* **WORK ITEM**: Could you copy exactly the lines from the one containing "А. Чехов (20, 30)" through the last line of the records below, and nothing else?
╭─ EXTRACTED ENTRIES
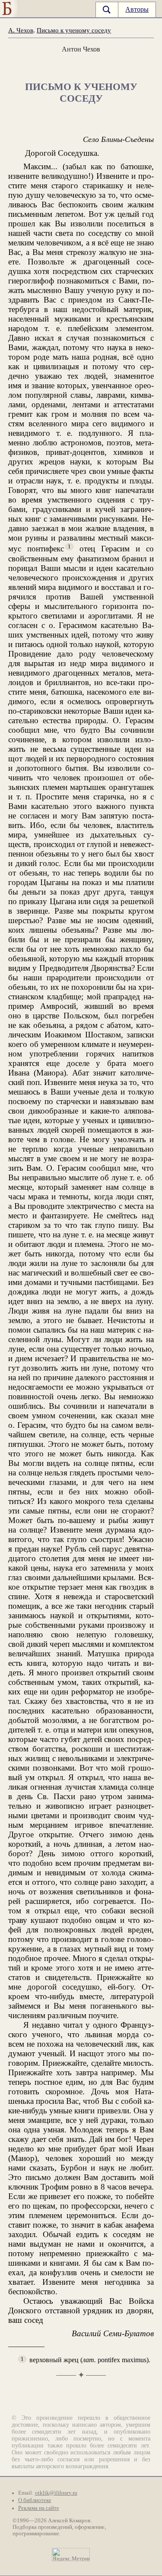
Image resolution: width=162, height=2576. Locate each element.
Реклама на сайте (38, 2508)
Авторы (137, 9)
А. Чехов (20, 30)
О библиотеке (34, 2500)
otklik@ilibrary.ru (56, 2493)
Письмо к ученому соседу (74, 30)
╰─
* **OUTPUT OF THE TASK**:
А. Чехов (20, 30)
О библиотеке (34, 2500)
otklik@ilibrary.ru (56, 2493)
Письмо к ученому соседу (74, 30)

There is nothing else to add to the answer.